This week we were asked to respond to a brief email sent by a student to their teacher asking for treaty resources and struggling to find them or have support in searching for them due to the demographics of the school.
1. What is the purpose of teaching Treaty Ed (specifically) or First Nations, Metis, and Inuit (FNMI) Content and Perspectives (generally) where there are few or no First Nations, Metis, Inuit peoples?
2. What does it mean for the curriculum and you that “We are all treaty people”?
I have to be blunt, is this even a question? This year I attended TreatyEd. Camp at the University of Regina hosted by the UR STARS team. This was one fo the most educational and rich experiences I have had relating to learning more about treaty thus far. One phrase I took from this was from Noel Star Blanket, an elder who spoke in one of the sessions. He spoke about a classroom teacher who had been teaching treaty and indigenous knowledge to her students.
The students protested a frequently appearing question; Why do we have to learn about THEM? Her response: Because they had to learn about US.
Bravo and back flips to this teacher. To me this question is bewildering to ask because my perspective supports the idea of FNMI education to ALL students. Aside from this quote, Canada was existent before the settlers. Canada was not empty, it was not an uninhabited land that was reclaimed and built by our fore fathers. The history is so much more than that. As a student in elementary to high school I did not learn this. I learnt that settlers were “heros”. They came and settled the uncivilized Canada in a “peaceful” way.

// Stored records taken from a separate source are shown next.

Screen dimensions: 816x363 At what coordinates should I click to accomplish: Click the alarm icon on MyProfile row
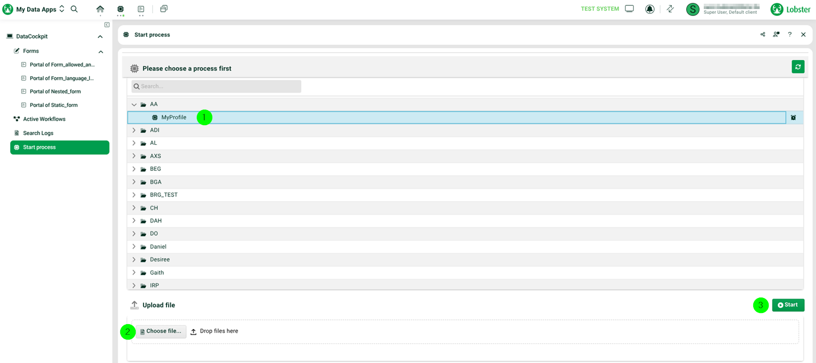point(793,118)
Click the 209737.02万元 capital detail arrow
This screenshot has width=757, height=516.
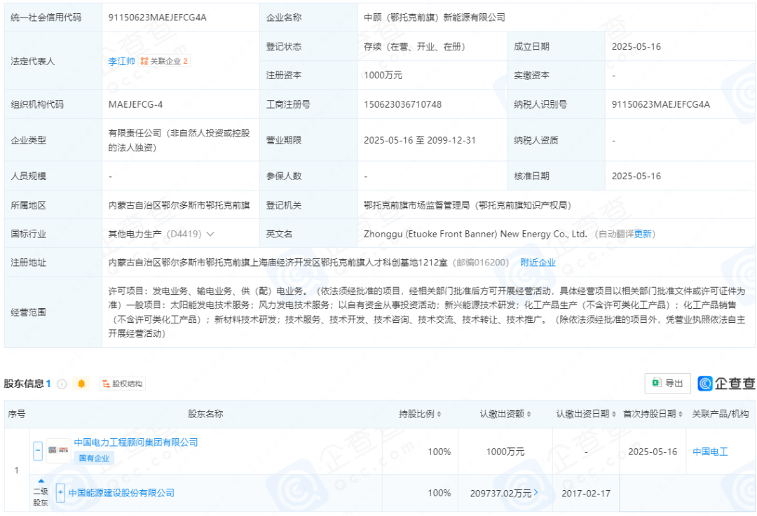(x=536, y=493)
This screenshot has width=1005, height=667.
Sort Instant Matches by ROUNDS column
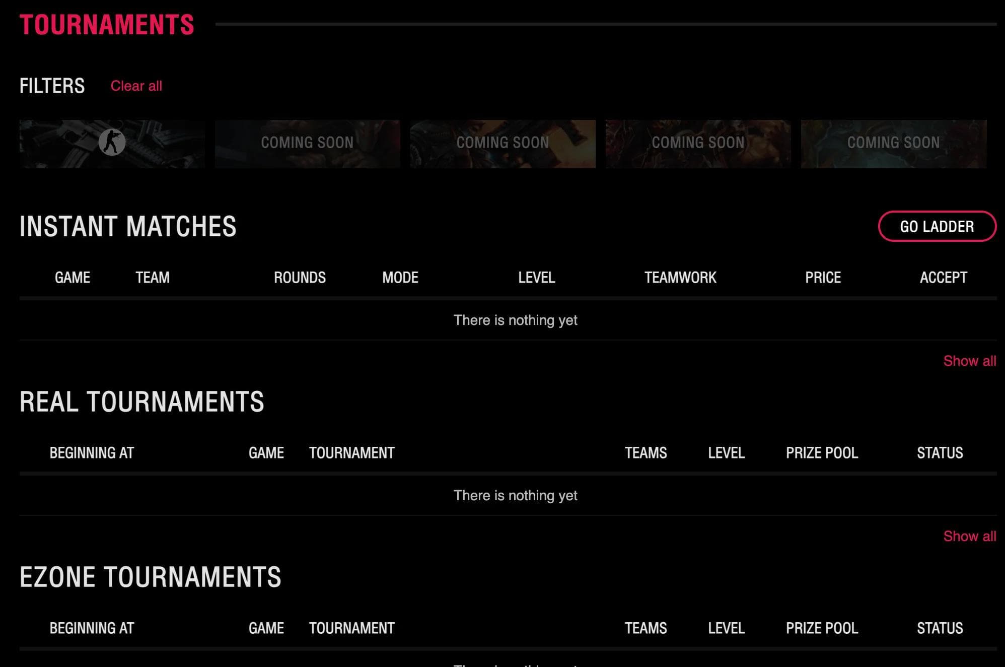pos(300,278)
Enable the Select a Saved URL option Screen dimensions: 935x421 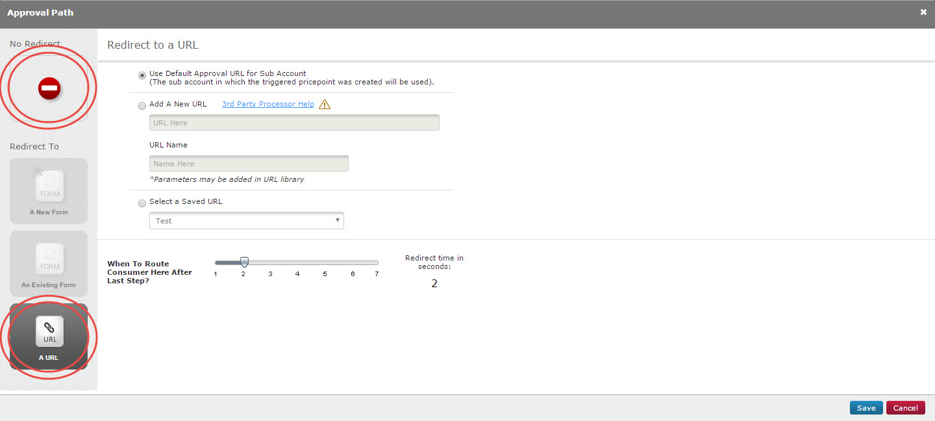(142, 203)
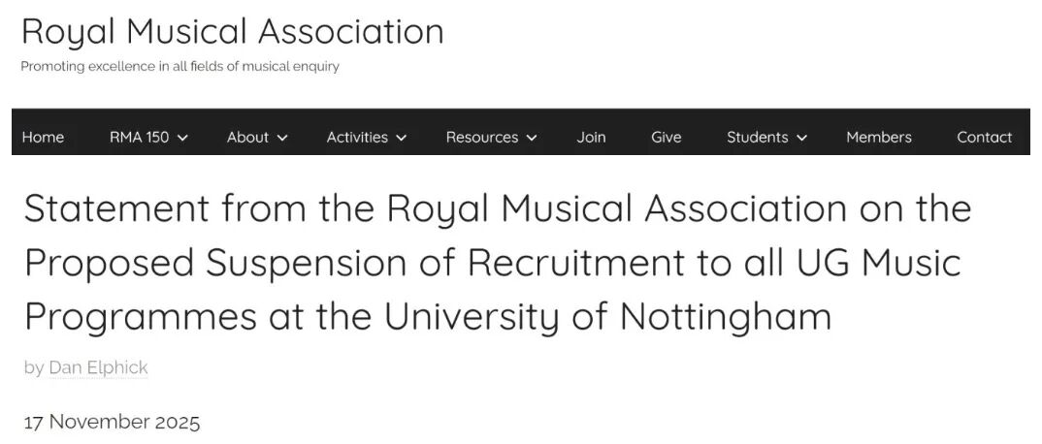Click the tagline "Promoting excellence in all fields"
1042x444 pixels.
179,67
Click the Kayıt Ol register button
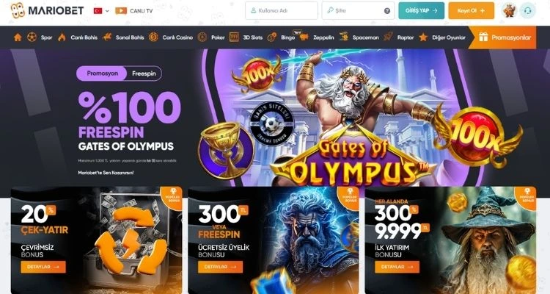This screenshot has width=550, height=294. coord(471,10)

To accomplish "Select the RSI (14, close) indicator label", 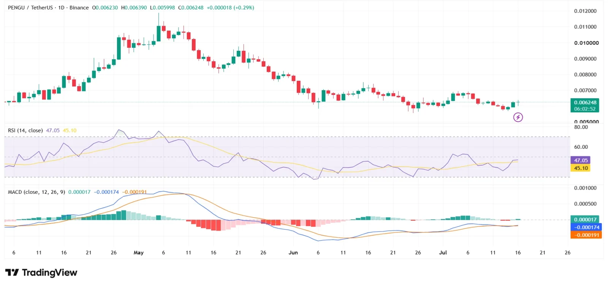I will [x=25, y=130].
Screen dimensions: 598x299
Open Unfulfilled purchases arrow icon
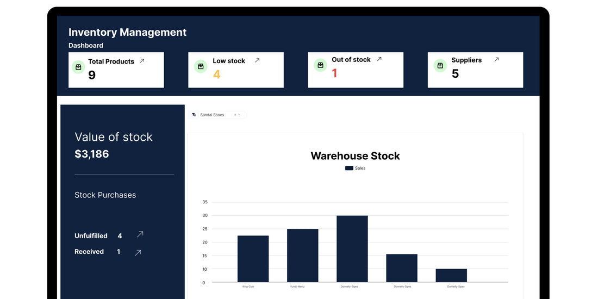(x=140, y=235)
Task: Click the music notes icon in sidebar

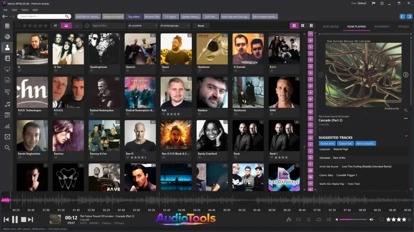Action: [7, 104]
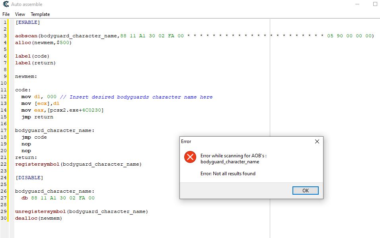Place cursor on the [DISABLE] line
The height and width of the screenshot is (238, 380).
click(29, 178)
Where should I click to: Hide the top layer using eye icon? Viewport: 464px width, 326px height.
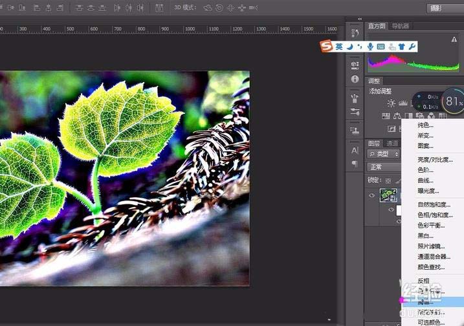[x=371, y=195]
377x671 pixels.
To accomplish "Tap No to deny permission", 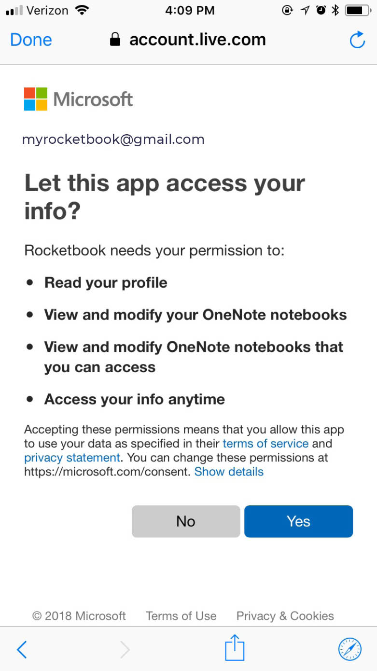I will 186,521.
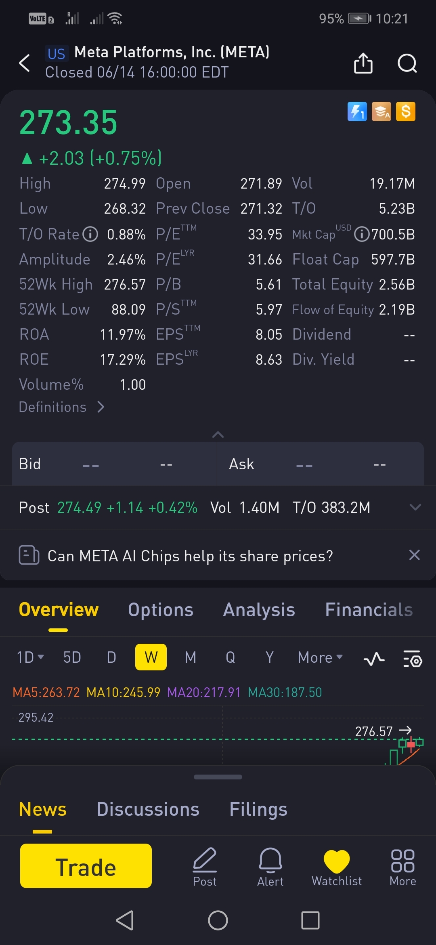The height and width of the screenshot is (945, 436).
Task: Tap the yellow dollar badge icon
Action: 406,111
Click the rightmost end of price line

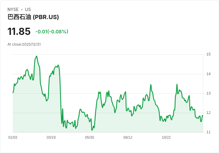coord(203,115)
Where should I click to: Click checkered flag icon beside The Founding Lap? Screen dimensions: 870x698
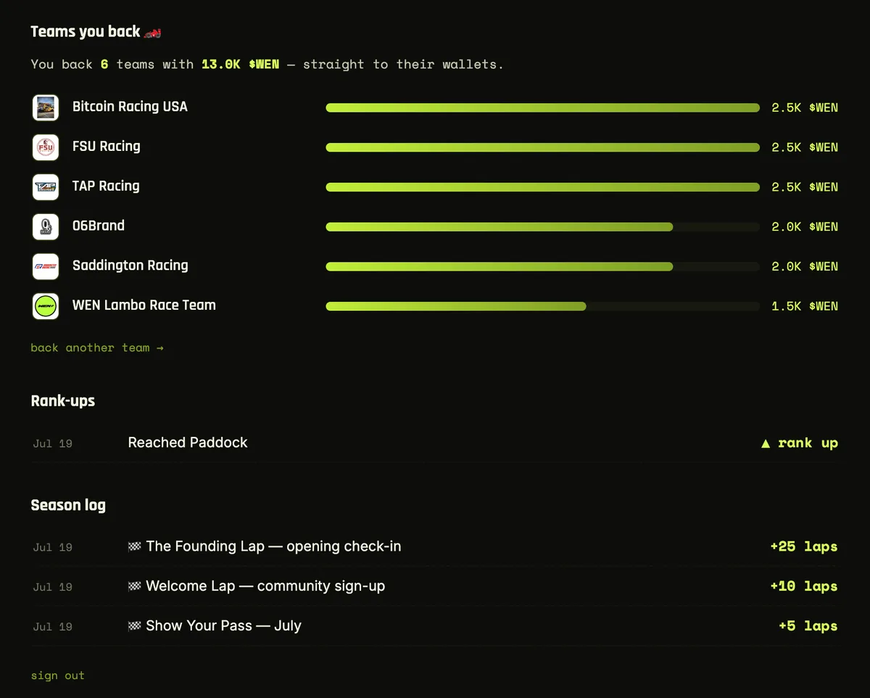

In grade eleven I read books such as April Raintree that brought to light the opression and racism that indigenous people face everyday. I learnt a bit about residential schools so I thought I had an idea of what our real history was at this point.
In my first year of university, I was thrown into the depths of the consequences western history has had on minority groups. My professor introduced us to the “Blue Eyes” experiment by Jane Elliot. I will be honest when I say I was fuelled with anger. Reflecting on the thoughts and feelings I had at this time, I did not truly understand racism. I understood race as a combination of social class, color, and job status, give or take a few elements depending on who you are.
When I took my second year of education classes I was again faced with addressing racism in the form of “checking my privilege”. I remember vividly struggling with “white guilt” and the ideas that minorities are just as racist as white people. It was incredibly hard for me to understand “white privelge”. Once I understood this concept, I was overwhelmed with anxiety promoting fleets of guilt and shame associated with my race. Near the end of the same class we were given a task, to move from a place of guilt into a place of action. We can blame, we can be sad, we can be angry, but what good is it all without action? I now understood the system that I have been born into, the events that were clouded with images of “white saviours”. The prying question was.. “Just how exactly will I move to action?”
Here are a few things I came up with:
- Addressing racism and misconcpetions about others made by “the oppresser”
- Addressing my own racism whether it is an intended or unintended act or thought
- Recognizing my privelge and my place in the system of race as power
- Teaching treaties
Based on my personal calls to action against opression and racism, I have found that TreatyEd. is how we move from guilt to action. It is our responsibility as educators to teach about the promises of the treaties; What happened before, during, and after. What the treaties mean and how they have or have not been fulfilled, and how to move forward and live up to the sharing of land as long as the sun shines, the grass grows, and the river flows. Excluding non-indigneous people to this call to action is not an option. We are all treaty people and this is part of our Canadian history. There are no objections to teaching about the wars of the world, slavery, or the holocaust in the curriculum, so why is there resistence with this?
My grade ten history teacher told me, “We learn about history so we can learn from our mistakes of the past”. Treaties are part of our history and also our world today, we need to learn about them and from them.